Monday, July 7, 2008

Unpredictability of prices

I recently played the classic "$5 auction" game in class to introduce game theory to my students. I like doing this game in two rounds; One round without collusion and one with collusion.

Round 1: First I tell the students that I will give the $5 bill to the highest bid which is submitted on a piece of scrap paper with their name on it. Students are not allowed to talk (collude) during the bidding process. Next I read the bids to the class and give the $5 away to the highest bidder.

Round 2: Then I tell the class I want to give away more money. I tell the students to write down their bids, but that I also have to talk to some teacher down the hall, leaving the room for a few minutes (hopefully the class sees this signal to collude/cheat at this point.) When I come back I read the bids then give away the money to the highest bidder.
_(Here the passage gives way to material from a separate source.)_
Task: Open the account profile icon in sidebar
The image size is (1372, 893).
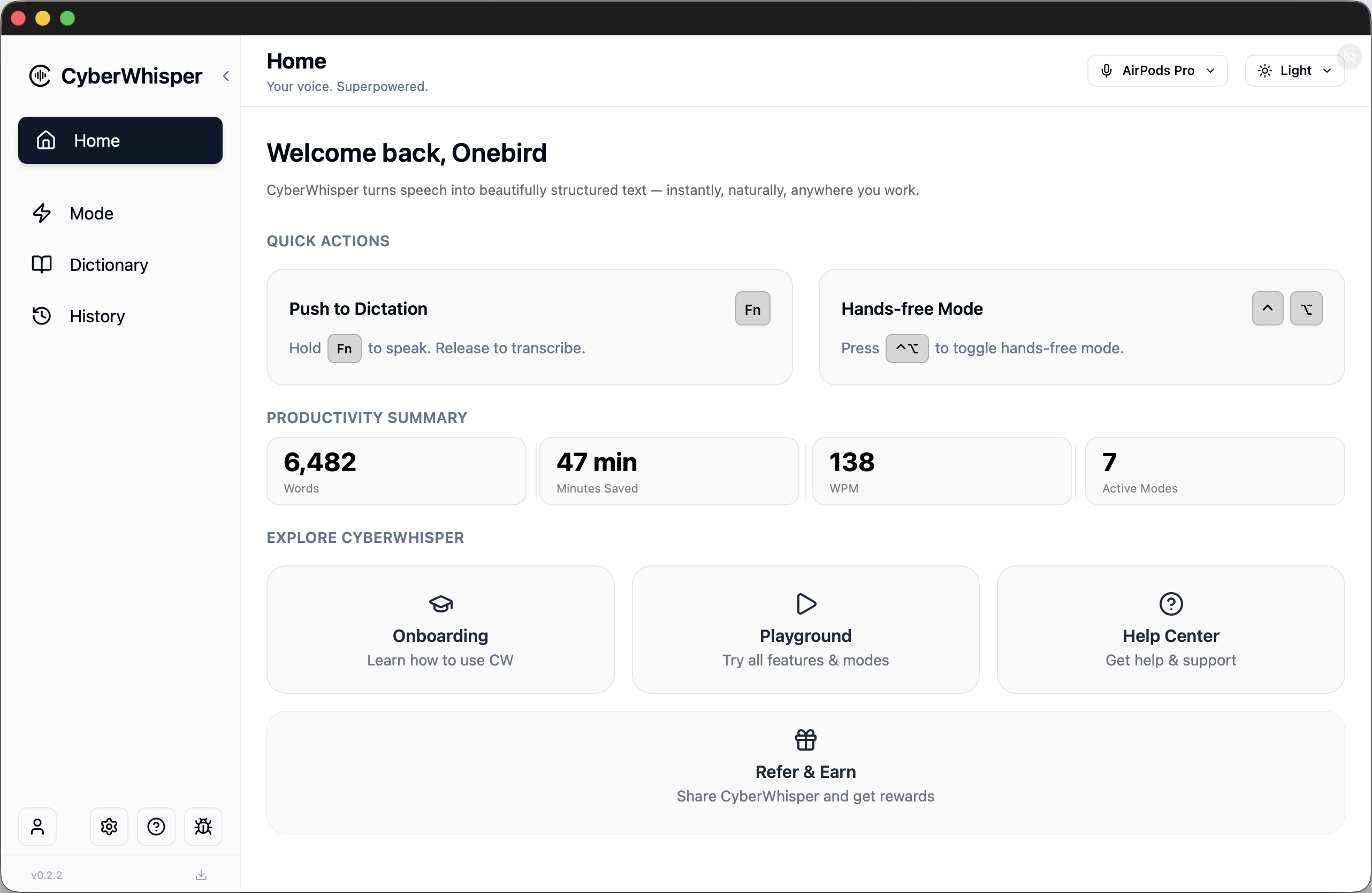Action: (37, 826)
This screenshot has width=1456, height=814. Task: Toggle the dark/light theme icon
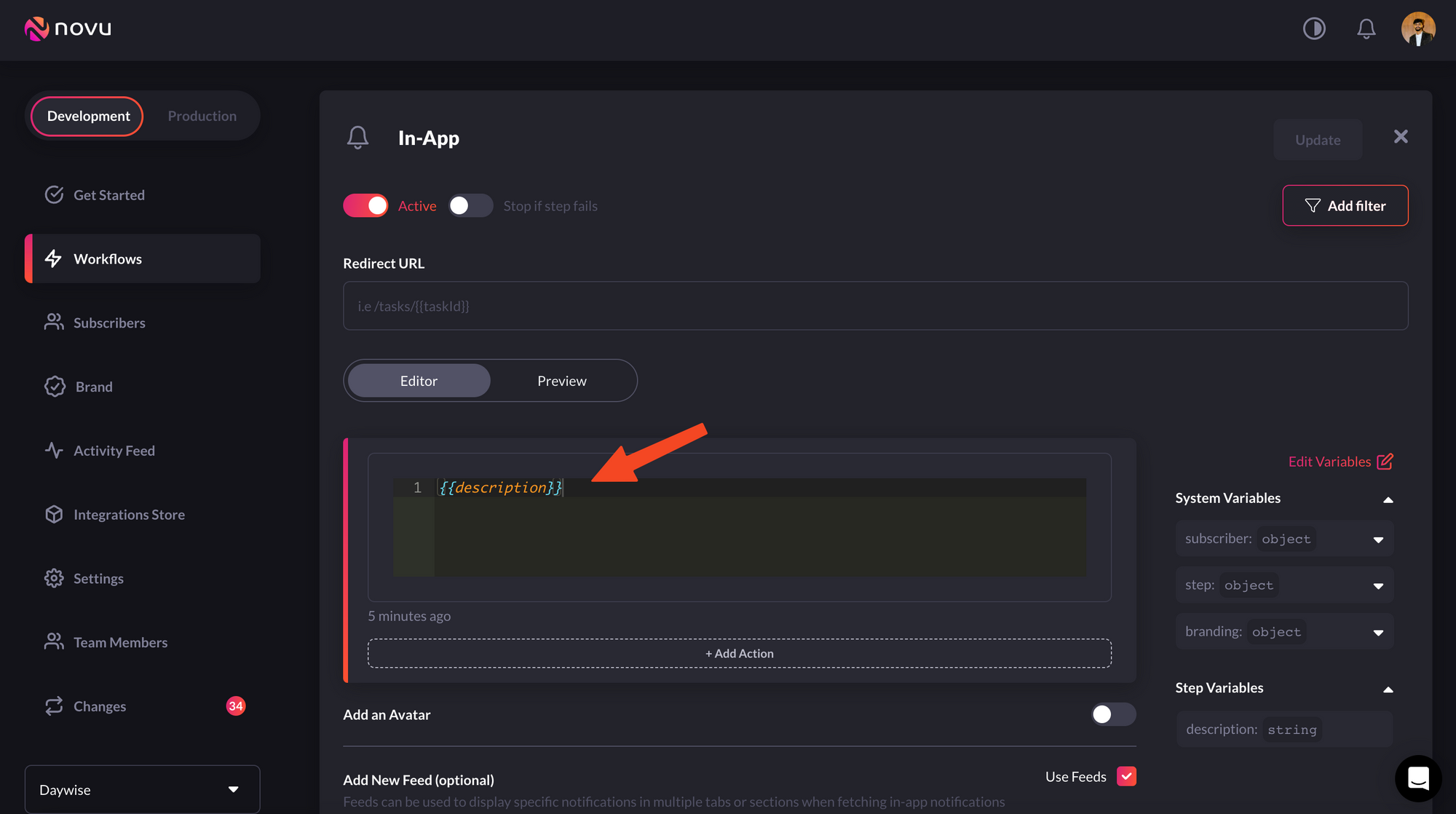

Finally, class discussion of what happened during the game springs us into game theory.

I played this game in three different AP Microeconomics classes this year and ended up with bizarre outcomes. I actually made 4 cents in the first class, $6 in the second class, and lost $4 in the third class. After the game, we discussed what the logical outcomes to the game should have been. One class was too tired to realize that when I left the room, they should have cheated.

Even though the game had some irrational outcomes, it did show the unpredictability of behavior within a cartel or colluding oligopoly.